# Exchanges with RCI



## t3jjj (Feb 17, 2009)

We just returned from a week at AKL.   While there, my wife and I attended the DVC presentation.  While we are not going to buy directly from Disney, we have a preliminary agreement on a resale (of course, Disney has the ROFR).  Anyway, during the presentation I learned some interesting information and thought I would pass it along to anyone that is interested.

RCI is considered part of the Disney World Passport Collection. For those resorts in the RCI system (too numerous to list), there is no exchange fee.  For RCI resorts outside the World Passport Collection but within RCI, the standard $95 fee applies to exchanges.

To trade into RCI, they provided a nightly exchange points chart as follows:

Studio Low Season Sun-Thu 12 points
Studio Low Season Fri-Sat 23 points

Studio Mid Season Sun-Thu 15 points
Studio Mid Season Fri-Sat 24 points

Studio High Season Sun-Thu 16 points
Studio High Season Fri-Sat 27 points

One-Bedroom Low Season Sun-Thu 14 points
One-Bedroom Low Season Fri-Sat 27 points

One-Bedroom Mid Season Sun-Thu 16 points
One-Bedroom Mid Season Fri-Sat 32 points

One-Bedroom High Season Sun-Thu 18 points
One-Bedroom High Season Fri-Sat 35 points

Two-Bedroom Low Season Sun-Thu 34 points
Two-Bedroom Low Season Fri-Sat 53 points

Two-Bedroom Mid Season Sun-Thu 39 points
Two-Bedroom Mid Season Fri-Sat 61 points

Two-Bedroom High Season Sun-Thu 41 points
Two-Bedroom High Season Fri-Sat 72 points

To trade into RCI, they provided a weekly exchange points chart as follows:

One-Bedroom Low Season 124 points
One-Bedroom Mid Season 144 points
One-Bedroom High Season 160 points

Two-Bedroom Low Season 207 points
Two-Bedroom Mid Season 252 points
Two-Bedroom High Season 270 points

I know we will not utilize alot of RCI exchanges, but thought somebody may find this information useful.


----------



## spiceycat (Feb 18, 2009)

now confused - though the $95 fee was charged regardless. unless you were staying with a DVC or going with DL.


----------



## t3jjj (Feb 18, 2009)

spiceycat said:


> now confused - though the $95 fee was charged regardless. unless you were staying with a DVC or going with DL.
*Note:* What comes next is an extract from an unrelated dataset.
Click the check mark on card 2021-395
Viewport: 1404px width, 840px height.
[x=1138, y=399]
The salesman we spoke with specifically said there is no fee.  I am a little skeptical as well.  The new DVC we are buying has extra points with it that have to be used by September, so we are going to take those and put them into RCI.  We will see what happens.


----------



## JonathanIT (Mar 15, 2009)

The last time I went to a DVC presentation was a couple years ago.  I had just bought HGVC but was interested in DVC also (as I like to go to WDW several times a year).  I ended up buying more points with HGVC in the end because I thought that DVC was too limited and more expensive (even though I love Disney).  I have enjoyed all the HGVC properties in Orlando many times since. Anyway, I digress.. my real question is about RCI.

At the time of the presentation, I remember being told that DVC no longer belonged to RCI; they had switched to an affiliation with II.  They mentioned something about the "declining quality of RCI was no longer up to Disney standards" as a reason (even though I'm not sure I believed it).
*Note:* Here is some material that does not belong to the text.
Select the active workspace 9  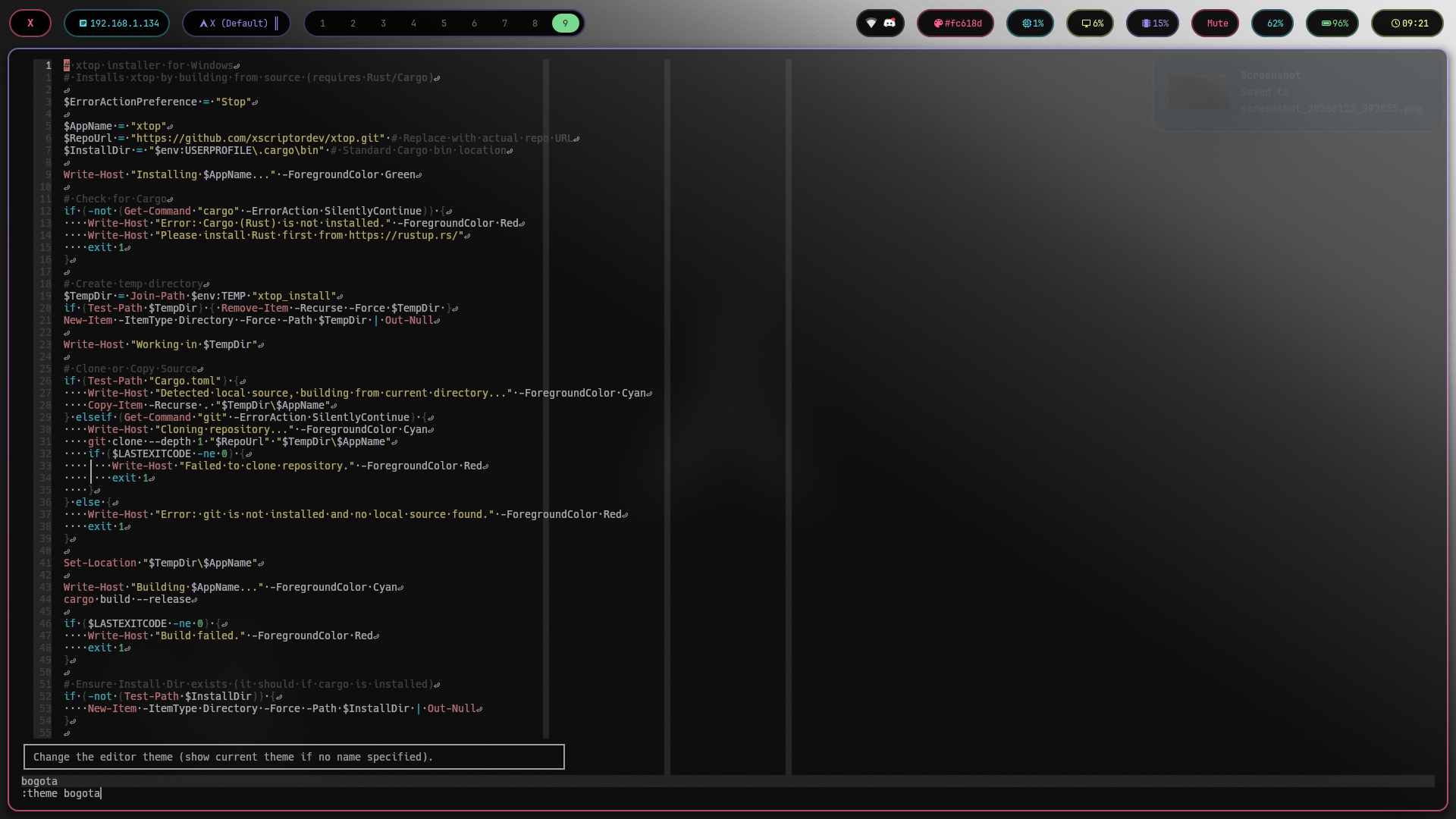tap(565, 24)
Recently however, I noticed that some people have booked DVC properties through RCI.  What is the current status of booking DVC properties through RCI?  Can I book DVC through RCI with my HGVC points?  That would be awesome!


----------



## EAM (Mar 15, 2009)

JonathanIT said:


> The last time I went to a DVC presentation was a couple years ago.  I had just bought HGVC but was interested in DVC also (as I like to go to WDW several times a year).  I ended up buying more points with HGVC in the end because I thought that DVC was too limited and more expensive (even though I love Disney).  I have enjoyed all the HGVC properties in Orlando many times since. Anyway, I digress.. my real question is about RCI.
> 
> At the time of the presentation, I remember being told that DVC no longer belonged to RCI; they had switched to an affiliation with II.  They mentioned something about the "declining quality of RCI was no longer up to Disney standards" as a reason (even though I'm not sure I believed it).
> 
> Recently however, I noticed that some people have booked DVC properties through RCI.  What is the current status of booking DVC properties through RCI?  Can I book DVC through RCI with my HGVC points?  That would be awesome!


DVC recently dropped its II affiliation and is now affiliated with RCI.  There have been many sightings of DVC in RCI, both in points and weeks.  Poor traders don't see them in weeks, though.


----------



## CouchTater (Apr 19, 2009)

I was able to get a trade into DVC with my Gold Crown RCI resort for Dec. At the time there was many weeks listed. I am a weeks owner. My resort has dropped to a Silver Crown this year and DVC properties are no longer listed as much as two years out. Apparently weeks owner must have a Gold Crown to trade in. Thankful I was able to get in when I did.


----------



## Lisa P (Apr 19, 2009)

JonathanIT, others have posted that they've been able to confirm trades into DVC using their HGVC points.  You should have no problem.


----------



## kool_kat (Apr 19, 2009)

I was able to get a 2 bedroom at Beach Club Villas the week of Labor Day with my HGVC points.


----------